"Rumors swirled before the pandemic that he was shopping the league around for a sale at a price of $150 million."
Forbes magazine wealth intern Isabelle “I write about billionaires” Bousquette has lifted the veil on surfing’s great cultural battlefield for American mainstream readers, casting Dirk Ziff’s WSL-led VALS in one corner and BeachGrit’s so–called grumpy locals in the other.
Ziff’s World Surf League has already seen a 25% increase in hours of online content watched by viewers of its first six events of 2021, compared with the first six events two years ago, according to Erik Logan, the league’s CEO. “People are excited about surfing because it’s in the Olympics,” Logan says.
There’s a bit of history about the takeover of the ASP, the aforementioned lawsuit which says former CEO Paul Speaker was sacked and bought out for twelve-million dollars and examines the failure of its plan to leverage the KS pool and “build-out of a global network of WSL-branded high-performance training centers utilizing this wave technology.”
BeachGrit swings in midway through.
The reclusive billionaire has been a polarizing figure for many in the surfing community. Some have seen his quest for a mainstream audience as alienating to the core surf community. Specifically, one irreverent online publication known as BeachGrit has positioned itself as a nemesis to Ziff, writing headlines like: “If you were drowning, and co-waterperson of the year Dirk Ziff was in the water, would you feel confident?”
Also cameo-ing is Sean Doherty, the owner of Surfing World magazine who says the WSL is running a fool’s errand.

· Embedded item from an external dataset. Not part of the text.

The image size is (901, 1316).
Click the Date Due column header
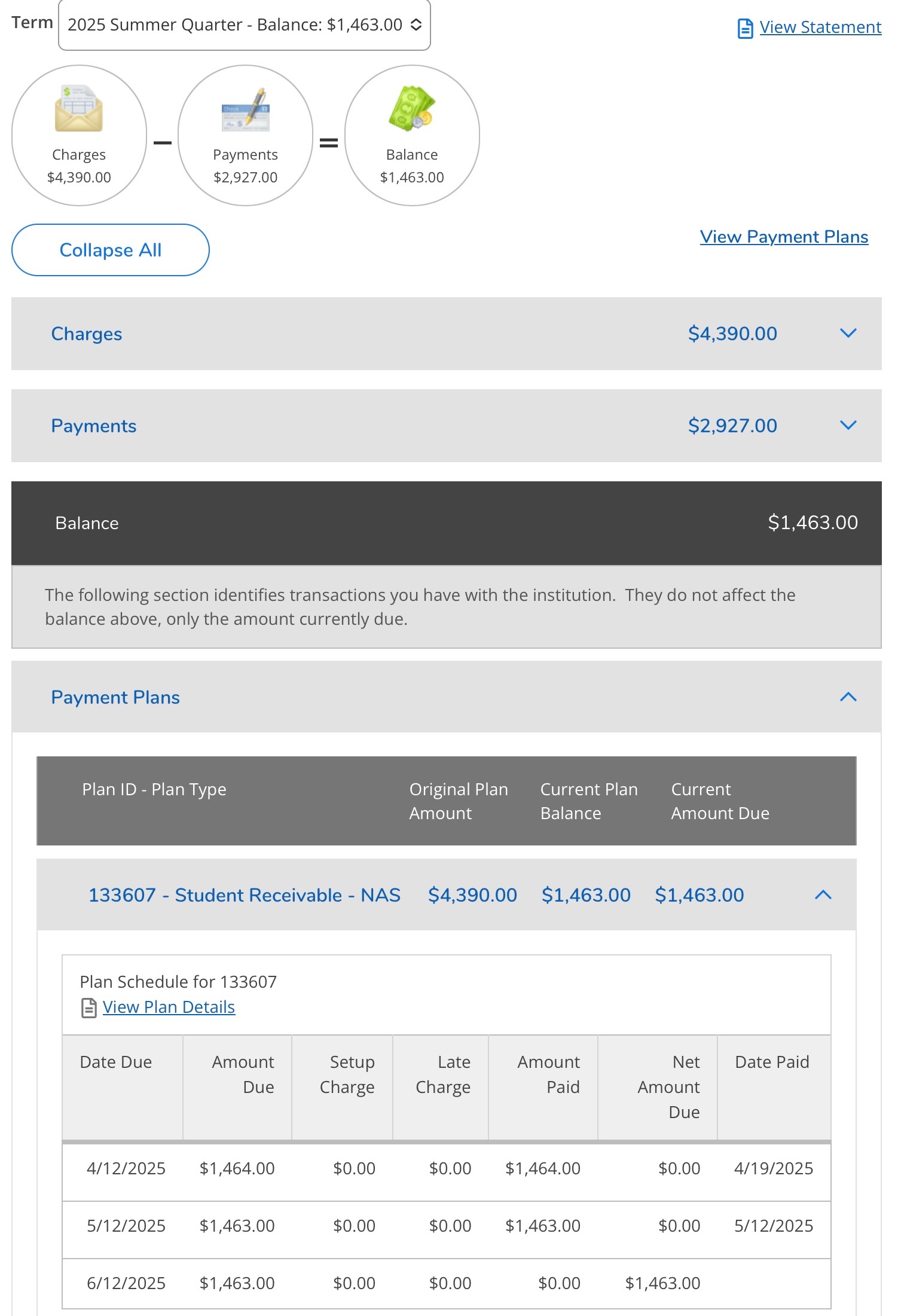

Yet it remains to be seen whether surfing can ever enter the mainstream. Sean Doherty, who’s covered the industry since 1997 for various publications and now owns Surfing World Magazine, isn’t optimistic. “[Surf brands] have always believed that there’s a huge mainstream audience, particularly in America, who don’t surf but, if surfing was presented the right way, would engage with it,” he says. “The previous incarnation of the sport learned that this was always fool’s gold and it’s never really existed.”
And will Ziff keep pouring his cash into the WSL hole?
It took 12 years after its Olympic debut for snowboarding to find a Shaun White, and it’s unclear how long Ziff will continue backing the WSL. Rumors swirled before the pandemic that he was shopping the league around for a sale at a price of $150 million. The WSL declined to comment on these rumors.